**Written request**
Update the data from the line with "Viewport: 1024px width, 634px height." to the line with "Click the North", replacing "camera" with "microphone" and keeping every other part of those lines unchanged.
====== Supplied records
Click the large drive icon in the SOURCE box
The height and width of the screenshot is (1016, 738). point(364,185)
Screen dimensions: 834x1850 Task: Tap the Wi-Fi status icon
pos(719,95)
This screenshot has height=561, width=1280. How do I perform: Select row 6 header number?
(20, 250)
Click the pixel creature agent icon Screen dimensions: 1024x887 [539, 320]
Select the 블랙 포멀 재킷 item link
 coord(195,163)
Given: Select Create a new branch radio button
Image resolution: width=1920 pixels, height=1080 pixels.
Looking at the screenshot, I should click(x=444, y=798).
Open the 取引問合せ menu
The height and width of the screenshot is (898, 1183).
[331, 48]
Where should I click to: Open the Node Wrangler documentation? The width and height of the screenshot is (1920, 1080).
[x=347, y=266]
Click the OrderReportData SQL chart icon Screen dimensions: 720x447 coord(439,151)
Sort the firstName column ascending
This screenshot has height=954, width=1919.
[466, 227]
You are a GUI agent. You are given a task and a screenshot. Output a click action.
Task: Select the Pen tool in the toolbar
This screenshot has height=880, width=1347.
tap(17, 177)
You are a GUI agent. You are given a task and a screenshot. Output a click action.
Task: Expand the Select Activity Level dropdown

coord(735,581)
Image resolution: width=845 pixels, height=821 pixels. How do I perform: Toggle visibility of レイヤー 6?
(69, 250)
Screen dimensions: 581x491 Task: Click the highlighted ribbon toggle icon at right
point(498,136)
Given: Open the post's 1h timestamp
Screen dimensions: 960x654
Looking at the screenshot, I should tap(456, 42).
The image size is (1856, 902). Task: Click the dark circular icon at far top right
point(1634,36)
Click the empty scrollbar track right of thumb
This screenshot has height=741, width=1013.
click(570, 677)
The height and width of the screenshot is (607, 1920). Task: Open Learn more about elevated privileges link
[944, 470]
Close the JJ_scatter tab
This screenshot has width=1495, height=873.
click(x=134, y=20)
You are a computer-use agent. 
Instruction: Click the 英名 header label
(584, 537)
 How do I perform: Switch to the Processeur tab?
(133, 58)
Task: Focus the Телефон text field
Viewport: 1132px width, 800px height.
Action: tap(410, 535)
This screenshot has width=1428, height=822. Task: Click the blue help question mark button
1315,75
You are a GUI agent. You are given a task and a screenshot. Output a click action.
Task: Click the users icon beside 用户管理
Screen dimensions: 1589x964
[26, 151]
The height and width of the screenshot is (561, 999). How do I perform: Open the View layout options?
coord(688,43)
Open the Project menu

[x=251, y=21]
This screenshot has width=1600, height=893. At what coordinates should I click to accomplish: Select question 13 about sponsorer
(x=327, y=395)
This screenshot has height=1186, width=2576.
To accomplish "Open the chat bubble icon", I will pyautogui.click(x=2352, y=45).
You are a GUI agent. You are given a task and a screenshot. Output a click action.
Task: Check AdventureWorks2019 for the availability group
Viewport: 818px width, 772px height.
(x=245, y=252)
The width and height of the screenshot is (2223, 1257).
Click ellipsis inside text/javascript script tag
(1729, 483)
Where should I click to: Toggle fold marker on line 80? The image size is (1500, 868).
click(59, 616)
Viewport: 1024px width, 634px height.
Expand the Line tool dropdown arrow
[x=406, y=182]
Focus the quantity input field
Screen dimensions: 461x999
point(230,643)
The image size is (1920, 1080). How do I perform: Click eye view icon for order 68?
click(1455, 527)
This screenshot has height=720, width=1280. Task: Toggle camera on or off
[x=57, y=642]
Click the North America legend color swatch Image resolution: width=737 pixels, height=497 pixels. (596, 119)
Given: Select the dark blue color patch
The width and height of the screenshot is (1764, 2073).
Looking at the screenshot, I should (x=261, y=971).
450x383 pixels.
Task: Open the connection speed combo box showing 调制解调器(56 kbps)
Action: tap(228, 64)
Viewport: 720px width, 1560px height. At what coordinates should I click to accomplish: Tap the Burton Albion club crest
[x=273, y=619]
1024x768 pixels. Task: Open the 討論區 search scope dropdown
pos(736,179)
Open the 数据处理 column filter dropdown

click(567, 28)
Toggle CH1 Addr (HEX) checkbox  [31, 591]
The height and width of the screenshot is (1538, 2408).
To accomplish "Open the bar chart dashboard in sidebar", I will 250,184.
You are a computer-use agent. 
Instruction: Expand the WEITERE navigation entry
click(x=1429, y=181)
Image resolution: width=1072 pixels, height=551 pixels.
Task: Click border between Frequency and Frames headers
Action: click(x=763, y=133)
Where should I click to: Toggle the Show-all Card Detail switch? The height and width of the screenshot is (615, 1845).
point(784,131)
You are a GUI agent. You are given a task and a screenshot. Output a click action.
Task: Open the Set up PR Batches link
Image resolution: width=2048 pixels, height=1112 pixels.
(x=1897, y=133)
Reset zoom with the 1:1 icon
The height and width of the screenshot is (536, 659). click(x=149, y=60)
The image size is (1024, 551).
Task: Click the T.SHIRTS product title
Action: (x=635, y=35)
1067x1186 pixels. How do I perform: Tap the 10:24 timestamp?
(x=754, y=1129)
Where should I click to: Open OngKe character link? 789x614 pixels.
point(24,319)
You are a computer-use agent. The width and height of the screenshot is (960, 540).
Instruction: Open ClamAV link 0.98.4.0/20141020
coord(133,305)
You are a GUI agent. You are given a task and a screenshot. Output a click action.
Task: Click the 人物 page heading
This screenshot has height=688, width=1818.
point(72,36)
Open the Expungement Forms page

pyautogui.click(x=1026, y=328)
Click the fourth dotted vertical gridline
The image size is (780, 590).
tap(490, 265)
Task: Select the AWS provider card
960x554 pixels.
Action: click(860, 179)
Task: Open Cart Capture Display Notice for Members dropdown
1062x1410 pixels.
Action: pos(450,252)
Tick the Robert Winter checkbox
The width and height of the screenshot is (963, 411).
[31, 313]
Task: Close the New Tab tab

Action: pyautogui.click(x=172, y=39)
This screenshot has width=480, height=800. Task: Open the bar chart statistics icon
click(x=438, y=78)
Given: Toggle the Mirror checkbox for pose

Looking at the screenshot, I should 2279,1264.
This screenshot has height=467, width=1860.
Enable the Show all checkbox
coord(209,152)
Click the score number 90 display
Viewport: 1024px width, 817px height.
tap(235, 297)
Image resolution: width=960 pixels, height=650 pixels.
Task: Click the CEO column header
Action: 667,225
============
**Correct response**
Viewport: 1024px width, 634px height.
Expand the Line tool dropdown arrow
[x=406, y=182]
Focus the quantity input field
Screen dimensions: 461x999
point(230,643)
The image size is (1920, 1080). How do I perform: Click eye view icon for order 68?
click(1455, 527)
This screenshot has height=720, width=1280. Task: Toggle microphone on or off
[x=57, y=642]
Click the North America legend color swatch Image resolution: width=737 pixels, height=497 pixels. (596, 119)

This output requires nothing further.